Look through the records below for the line with "Viewport: 964px width, 464px height.". Return that line and each one after it up to and including the line with "The height and width of the screenshot is (884, 1504).", exactly.

SOURCE MATERIAL —
──────────────────────────────

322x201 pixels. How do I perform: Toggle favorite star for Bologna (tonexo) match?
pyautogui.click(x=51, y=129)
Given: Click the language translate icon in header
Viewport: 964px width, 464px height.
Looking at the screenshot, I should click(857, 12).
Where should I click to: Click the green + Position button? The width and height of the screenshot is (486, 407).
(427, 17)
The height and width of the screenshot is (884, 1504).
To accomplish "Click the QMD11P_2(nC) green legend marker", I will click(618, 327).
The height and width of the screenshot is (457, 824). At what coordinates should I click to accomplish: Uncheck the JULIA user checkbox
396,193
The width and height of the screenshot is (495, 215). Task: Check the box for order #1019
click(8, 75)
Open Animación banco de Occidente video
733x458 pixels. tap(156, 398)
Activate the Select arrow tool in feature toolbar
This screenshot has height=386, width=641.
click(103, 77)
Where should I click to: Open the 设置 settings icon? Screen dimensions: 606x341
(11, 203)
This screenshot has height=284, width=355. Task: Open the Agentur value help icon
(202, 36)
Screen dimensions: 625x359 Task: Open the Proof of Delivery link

──────────────────────────────

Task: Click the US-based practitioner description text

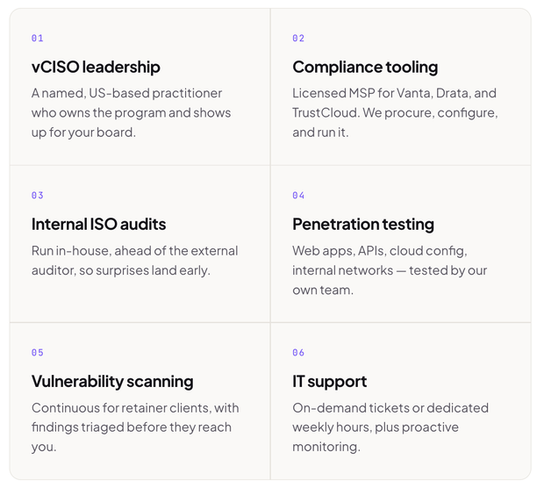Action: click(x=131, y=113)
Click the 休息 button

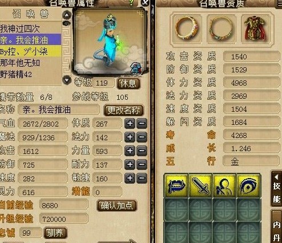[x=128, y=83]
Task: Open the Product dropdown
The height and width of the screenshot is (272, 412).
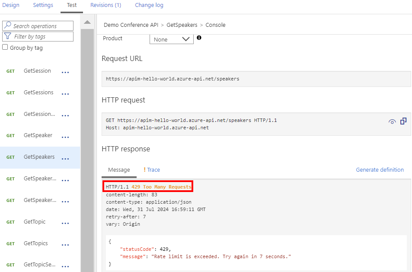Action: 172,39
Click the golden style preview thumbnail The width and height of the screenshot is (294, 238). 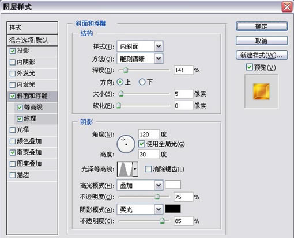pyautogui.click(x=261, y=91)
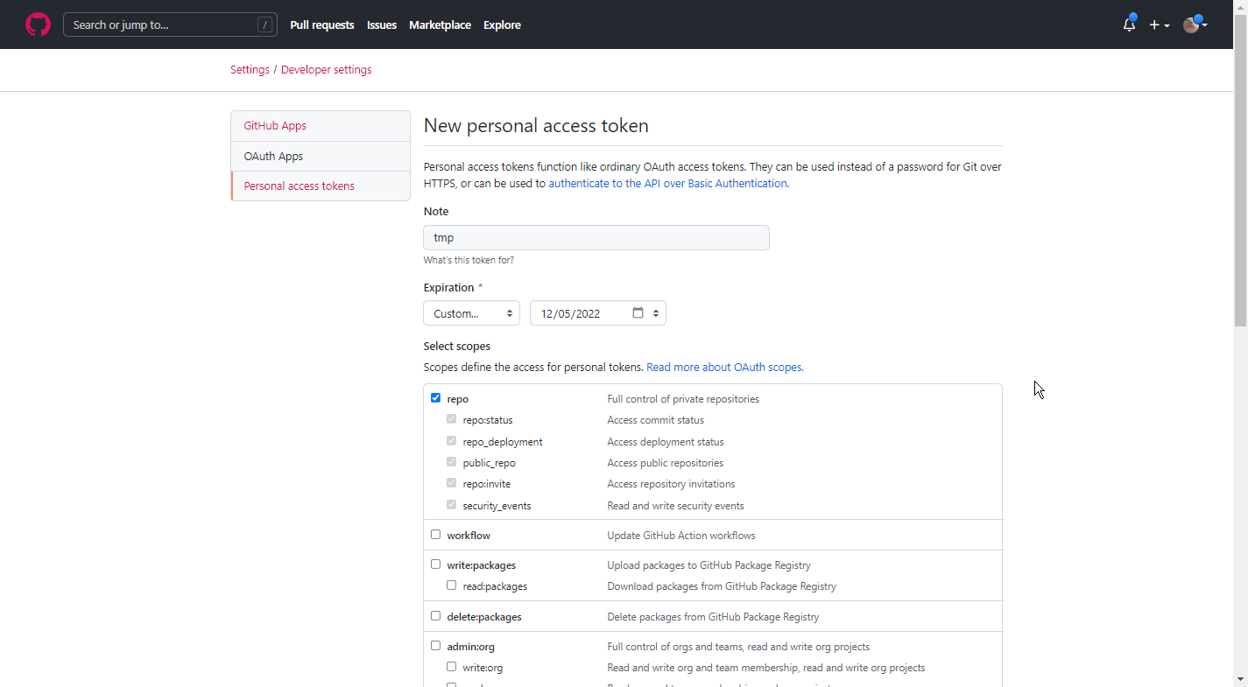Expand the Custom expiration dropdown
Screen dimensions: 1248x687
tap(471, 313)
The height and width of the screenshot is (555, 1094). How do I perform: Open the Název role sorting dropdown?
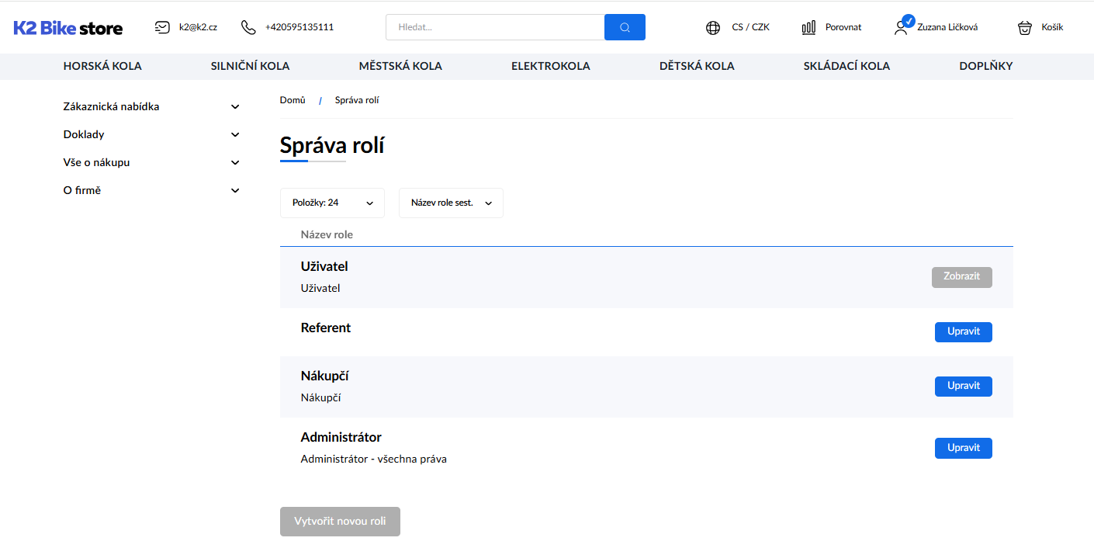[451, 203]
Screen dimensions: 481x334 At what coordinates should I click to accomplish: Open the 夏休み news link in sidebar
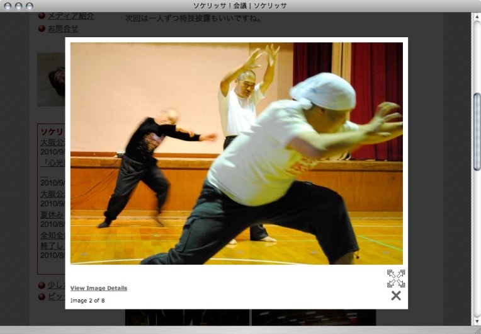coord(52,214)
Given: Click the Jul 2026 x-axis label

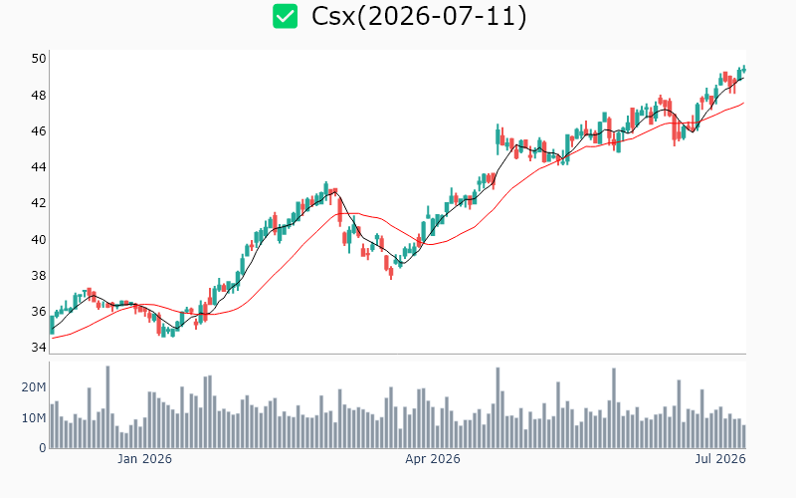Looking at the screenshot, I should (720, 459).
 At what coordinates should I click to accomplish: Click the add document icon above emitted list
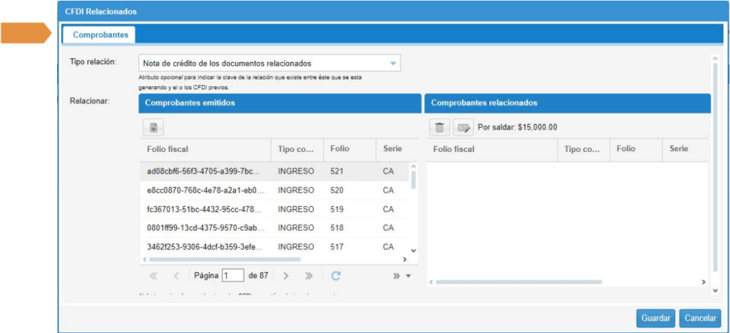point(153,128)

──────────────────────────────

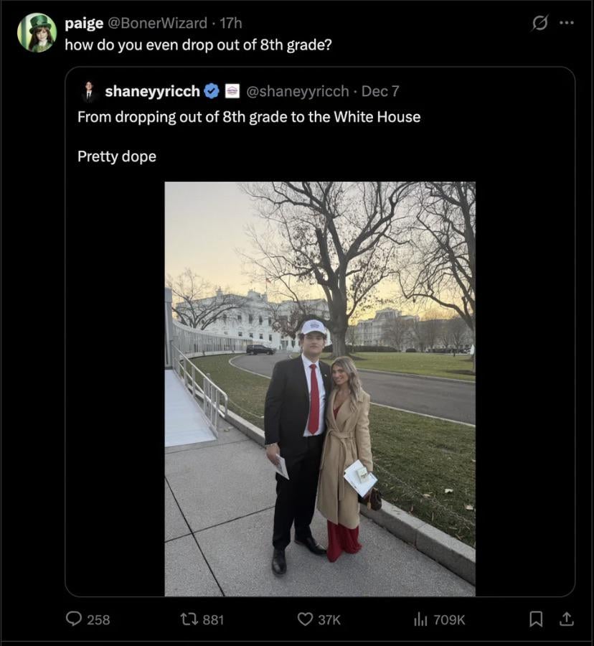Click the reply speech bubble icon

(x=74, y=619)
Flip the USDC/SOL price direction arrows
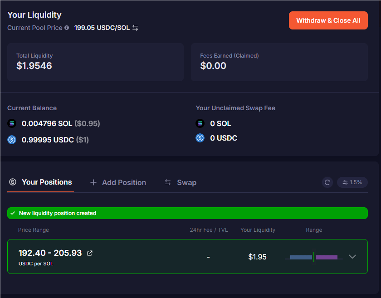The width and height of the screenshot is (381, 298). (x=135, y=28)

──────────────────────────────

TASK ANSWER —
Viewport: 964px width, 464px height.
Looking at the screenshot, I should click(857, 12).
Where should I click to: Click the green + Position button? The width and height of the screenshot is (486, 407).
(427, 17)
The height and width of the screenshot is (884, 1504).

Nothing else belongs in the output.